Madame ou Monsieur le Maire,

Nous nous adressons à vous en tant que composante française du mouvement mondial Boycott, Désinvestissement, Sanctions contre Israël (BDS) jusqu’à ce que celui-ci respecte les droits fondamentaux du peuple palestinien. La campagne BDS France est composée de 50 associations nationales (liste ci-après) et de plusieurs dizaines de groupes locaux.

Nous écrivons pour nous présenter et pour dénoncer les pressions ignobles et mensongères qu’essaie d’exercer sur vous l’ainsi nommé « Conseil Représentatif des Juifs de France » (CRIF).

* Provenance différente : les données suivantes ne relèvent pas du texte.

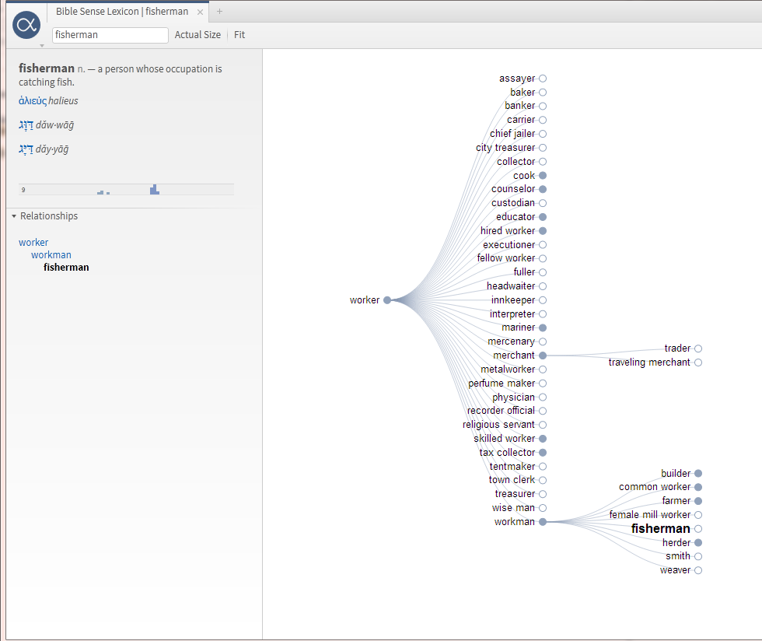Select the Bible Sense Lexicon fisherman tab
Image resolution: width=762 pixels, height=641 pixels.
coord(124,12)
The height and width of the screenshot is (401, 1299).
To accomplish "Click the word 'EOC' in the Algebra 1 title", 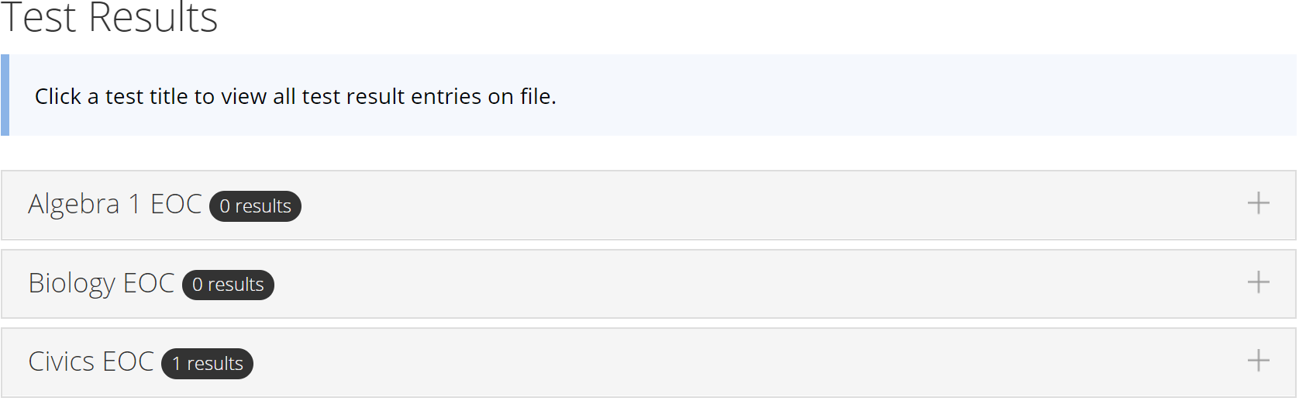I will coord(176,204).
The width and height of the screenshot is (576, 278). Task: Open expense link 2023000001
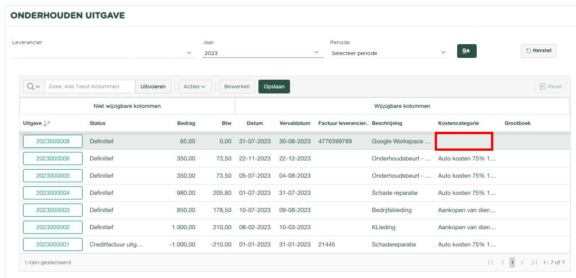53,245
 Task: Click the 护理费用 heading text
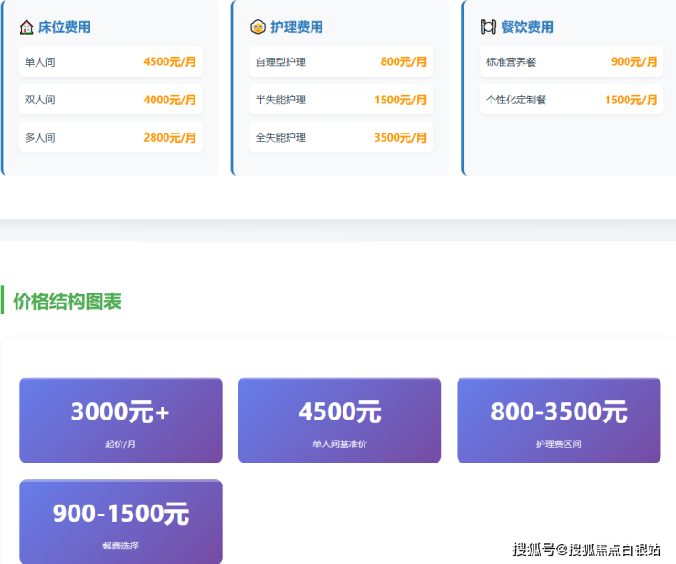coord(296,27)
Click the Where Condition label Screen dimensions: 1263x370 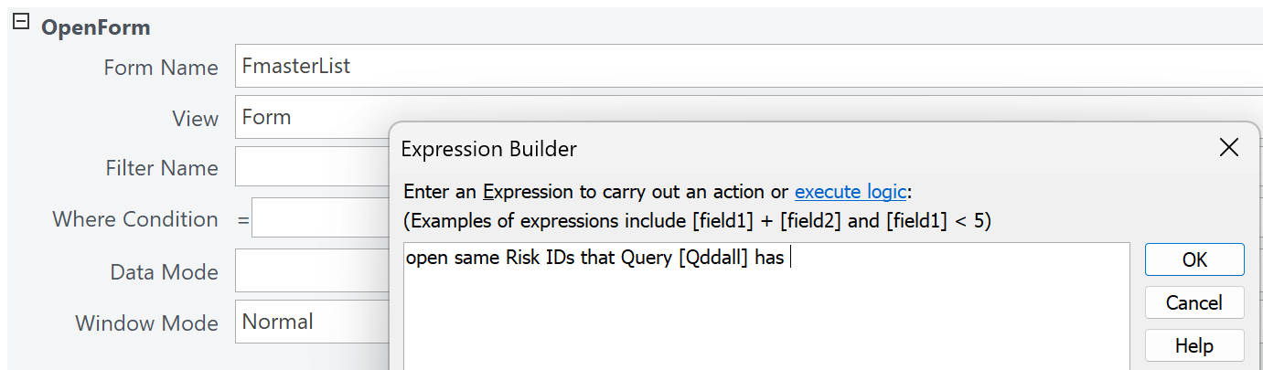(x=135, y=219)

Contrairement à ce que prétend le CRIF, qui ne représente qu’une minorité de la population juive française, l’appel au boycott n’est pas illégal : il relève de la liberté d’expression. De nombreux boycotts de divers pays ont été appelés ou décidés sans problème par des mouvements citoyens, par des élus, par des personnalités ou par notre gouvernement lui-même (ainsi récemment contre la Russie).

Le tribunal de la 17ème Chambre correctionnelle de Paris, spécialisée dans les affaires de droit de la presse, diffamation publique, liberté d’expression, a rendu un jugement important le 8 juillet 2011 : « Dès lors que l’appel au boycott des produits israéliens est formulé par un citoyen pour des motifs politiques et qu’il s’inscrit dans le cadre d’un débat politique relatif au conflit israélo-palestinien, débat qui porte sur un sujet d’intérêt général de portée internationale, l’infraction de provocation à la discrimination fondée sur l’appartenance à une nation n’est pas constituée. »

La majorité des tribunaux ont rendu des jugements dans le même sens et ont prononcé la relaxe des militants BDS poursuivis, ou ont refusé d’instruire des plaintes pour appel à BDS.

BDS est un mouvement citoyen, non-violent et antiraciste lancé en 2005 par plus de 170 associations de la société civile palestinienne et qui vise à mettre fin à la politique coloniale et d’apartheid qu’Israël impose au peuple palestinien. Il s’inspire du boycott qui avait contribué à mettre fin à l’apartheid en Afrique du Sud. Contrairement à ce que prétend le CRIF, il n’exerce pas d’ « entrave à l’exercice normal d’une activité économique quelconque » et ne s’adresse qu’à la conscience de chacun.

L’Etat d’Israël, qui viole constamment le droit international, a été condamné par de nombreuses résolutions internationales, mais il bénéficie néanmoins d’une large impunité lui permettant de continuer sa politique de dépossession, de persécutions et de provocations à l’encontre du peuple palestinien.

BDS permet à toutes celles et ceux qui sont indignés par l’occupation et la colonisation de faire entendre leur voix pacifiquement. Il ne vise pas des individus en tant que tels, mais une politique d’Etat et ses responsables.

L’accusation d’antisémitisme est particulièrement odieuse : de nombreux Juifs en France et dans le monde entier (même en Israël) sont engagés dans le mouvement BDS. En revanche le CRIF, dont le discours et les « recommandations » tendent à donner de tous les Juifs l’image d’une population colonisatrice et au-dessus des lois, alimente l’antisémitisme.

Nous vous appelons à ne pas vous laisser intimider par ce « Conseil Représentatif », qui harcèle ses interlocuteurs et fait pression sur les instances les plus hautes de notre pays pour protéger une politique largement condamnée par l’opinion publique internationale.

Les crimes d’Israël et l’oppression du peuple palestinien ont un retentissement international et des répercussions ici même, dans l’opinion publique et dans les conceptions du « vivre ensemble ». C’est pourquoi ils ne peuvent laisser indifférent un-e Maire attaché-e à la justice, à l’antiracisme et à l’égalité des droits.

Nous nous permettons par ailleurs de vous rappeler que conformément à la position constante de l’Europe concernant l’illégalité des annexions effectuées par Israël depuis 1967 et de la colonisation, le gouvernement français a rappelé aux entrepreneurs et aux investisseurs que les activités économiques et financières dans les colonies israéliennes « entraînent des risques juridiques et économiques liés au fait que les colonies israéliennes, selon le droit international, sont construites sur des terres occupées et ne sont pas reconnues comme faisant partie du territoire d’Israël » et des « risques réputationnels ». Cette mise en garde exprimée par différents gouvernements européens montre la limite des relations normales que l’on peut entretenir avec un pays qui mène une telle politique.

Dans l’attente de votre réponse et dans l’espoir de vous rencontrer, veuillez accepter, Madame ou Monsieur le Maire, nos respectueuses salutations.